As you saw in the last tutorial, you can discover useful information when you apply a separate linear model to each country in the data set.

For example, when you regress lifeExp on year, the year coefficient will be an estimate of how fast life expectancy changed in a country.

The r-squared of the model also reveals something: it shows how linear a country’s change in life expectancy was. Some countries experienced a linear change in life expectancy, like Switzerland. Other countries experienced a non-linear change in life expectancy, like Cambodia.

## `geom_smooth()` using formula = 'y ~ x'

## `geom_smooth()` using formula = 'y ~ x'

The plan

In this case study, you will:

Split the data into separate data sets by country
Fit a model to each data set
Extract the year coefficients from the models
Extract the R-squareds from the models

More importantly, you will use list columns to organize the outputs into a single table. This will let you quickly explore the outputs when you are finished.

Click Continue to begin.

nest()

You can split the gapminder data set into separate data sets by country with group_by() and nest().

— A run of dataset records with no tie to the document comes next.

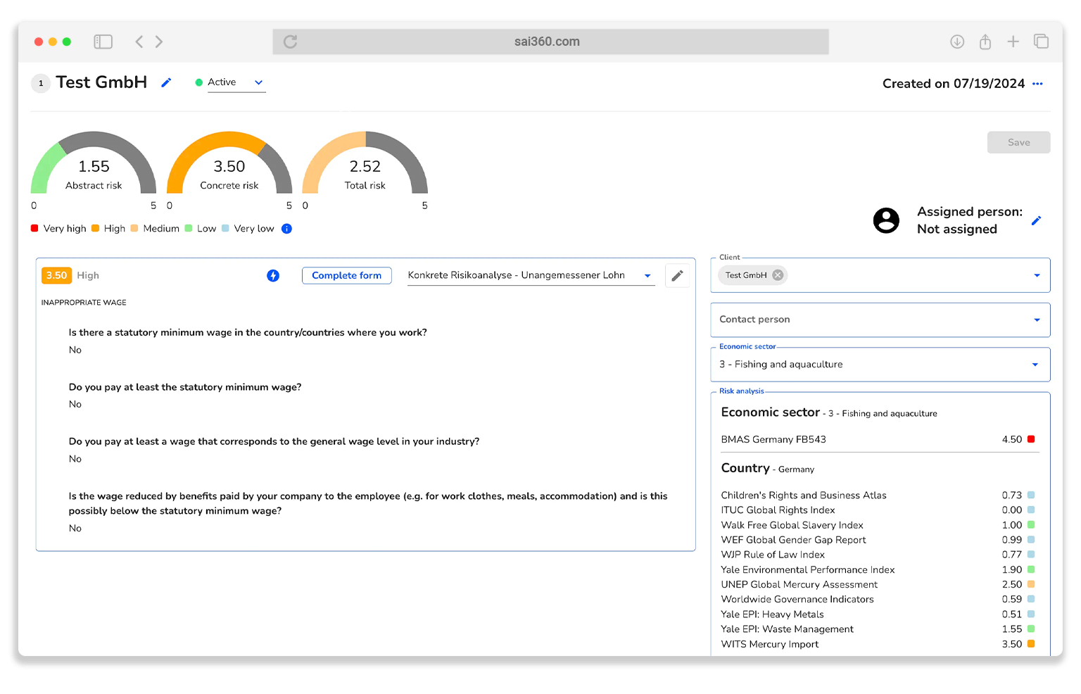Click the red swatch beside BMAS Germany FB543
Viewport: 1081px width, 694px height.
point(1031,439)
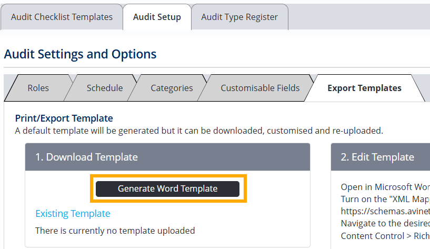Click the default template description text
The width and height of the screenshot is (430, 249).
[x=198, y=130]
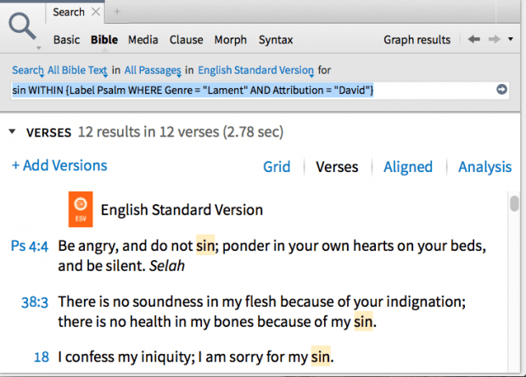Open the ESV resource cover icon

coord(81,209)
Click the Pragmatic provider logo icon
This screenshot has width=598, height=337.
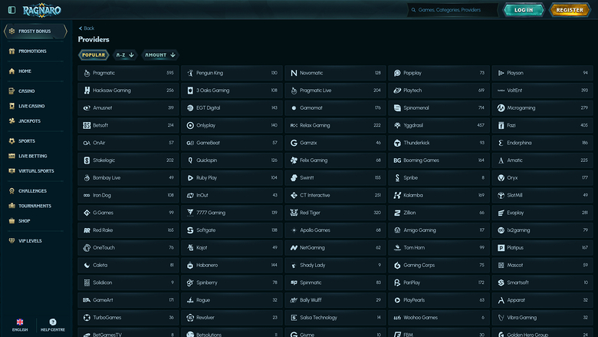pyautogui.click(x=87, y=73)

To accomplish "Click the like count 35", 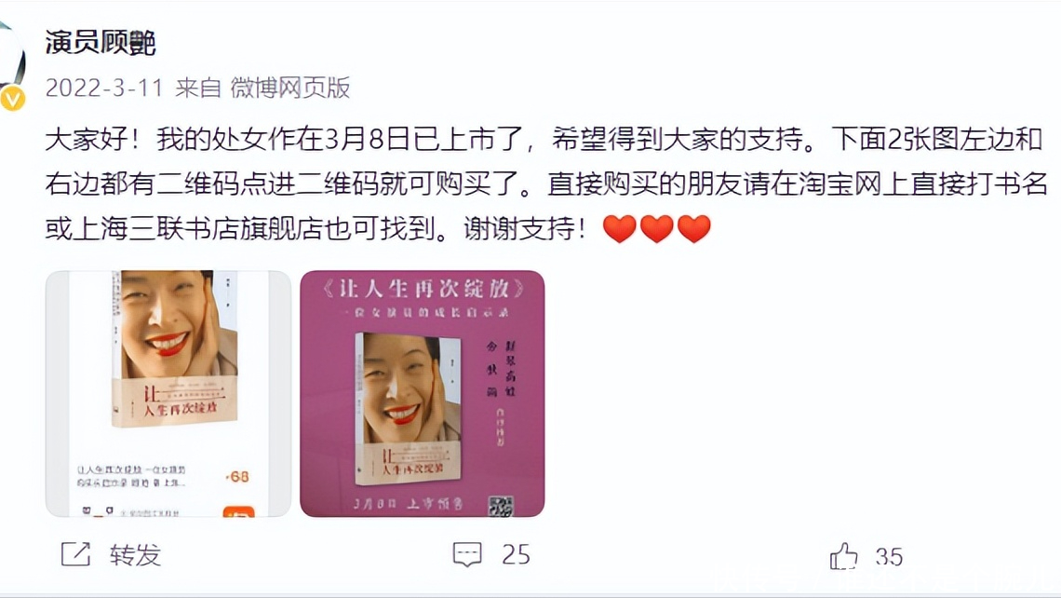I will 889,557.
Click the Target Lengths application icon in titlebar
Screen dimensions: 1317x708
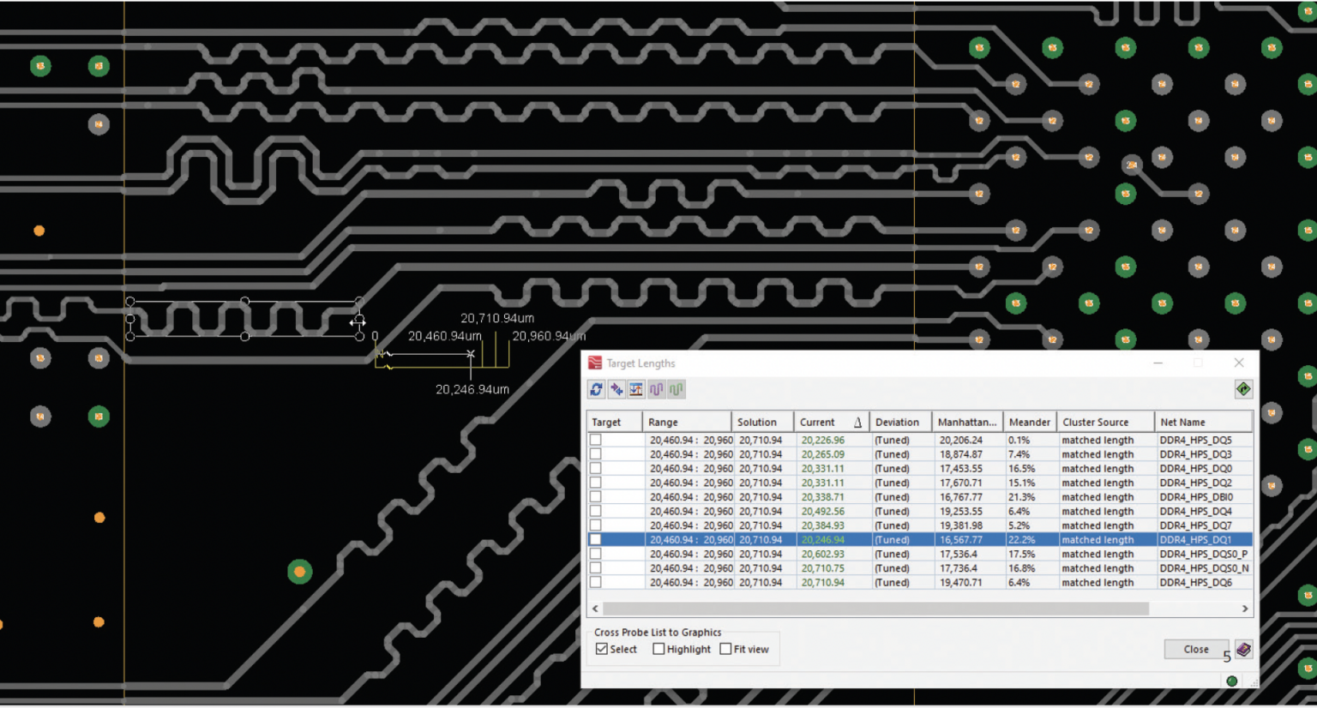[x=593, y=363]
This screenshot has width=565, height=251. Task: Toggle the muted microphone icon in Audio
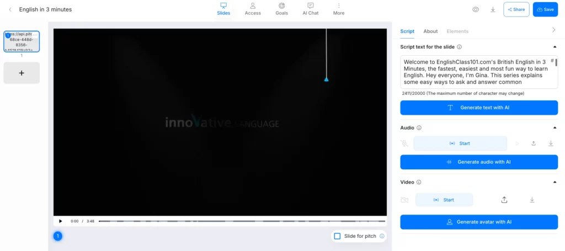coord(404,143)
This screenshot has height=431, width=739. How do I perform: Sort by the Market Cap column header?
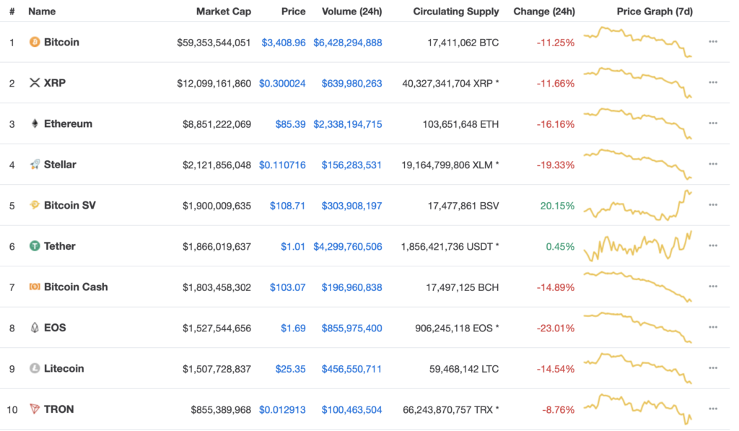[224, 12]
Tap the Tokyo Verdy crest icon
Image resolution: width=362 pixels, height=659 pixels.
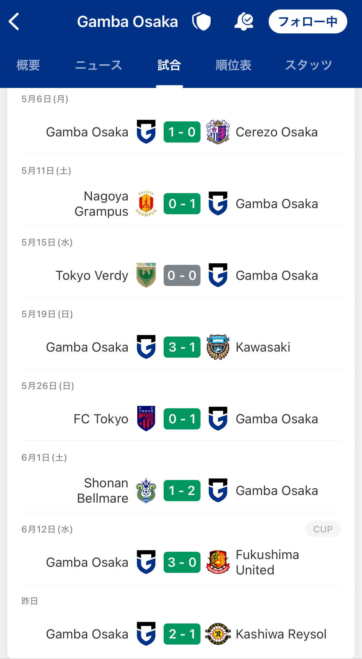(146, 275)
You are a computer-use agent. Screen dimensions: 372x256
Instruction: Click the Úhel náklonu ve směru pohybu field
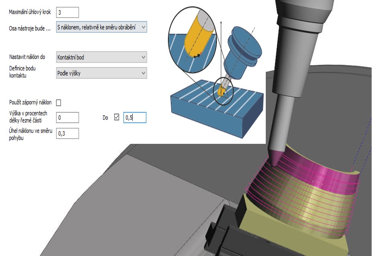click(x=67, y=133)
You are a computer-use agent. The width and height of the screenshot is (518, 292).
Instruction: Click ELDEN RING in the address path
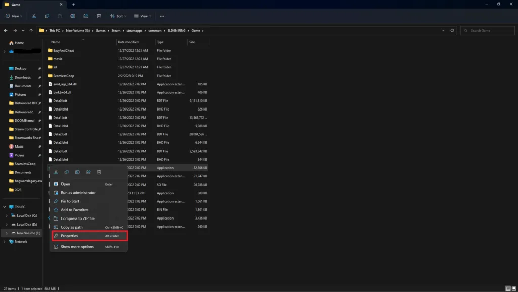pyautogui.click(x=176, y=31)
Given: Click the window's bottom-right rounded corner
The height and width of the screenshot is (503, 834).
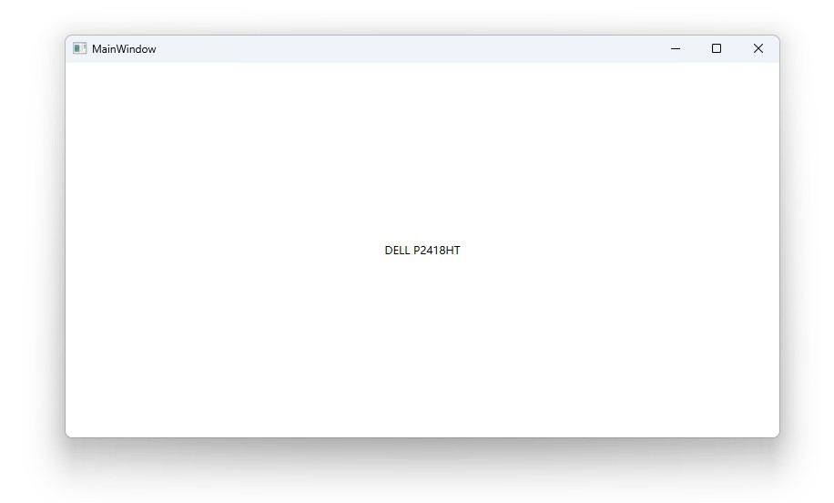Looking at the screenshot, I should [x=778, y=436].
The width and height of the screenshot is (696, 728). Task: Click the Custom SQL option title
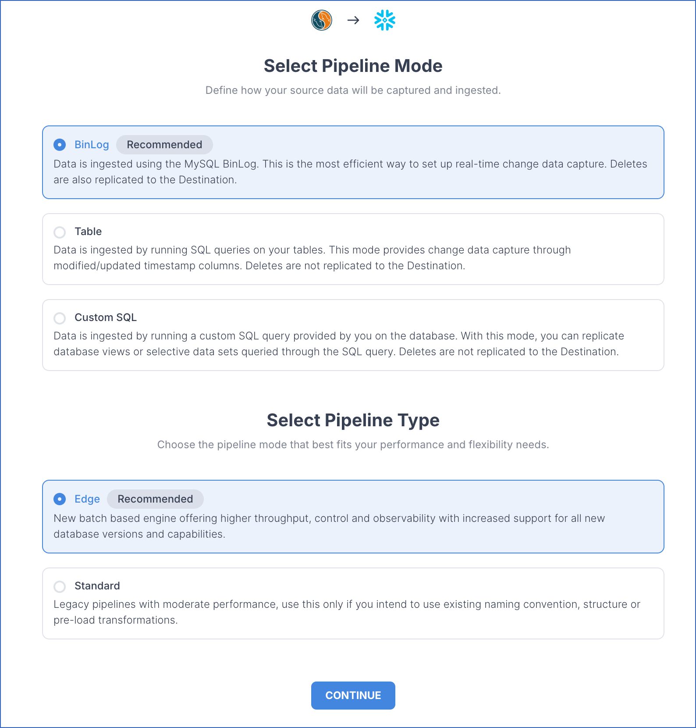pyautogui.click(x=106, y=318)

Use group_by() to group gapminder by country. group_by() comes in the dplyr package, which I have preloaded for you.
Pipe the results straight into nest() (with no arguments). nest() comes in the tidyr package, which I’ve preloaded for you.
Click Submit to see the results. What did nest() do?

gapminder

"Begin by piping gapminder to group_by()."

"Don't forget to specify the variable to group by: country."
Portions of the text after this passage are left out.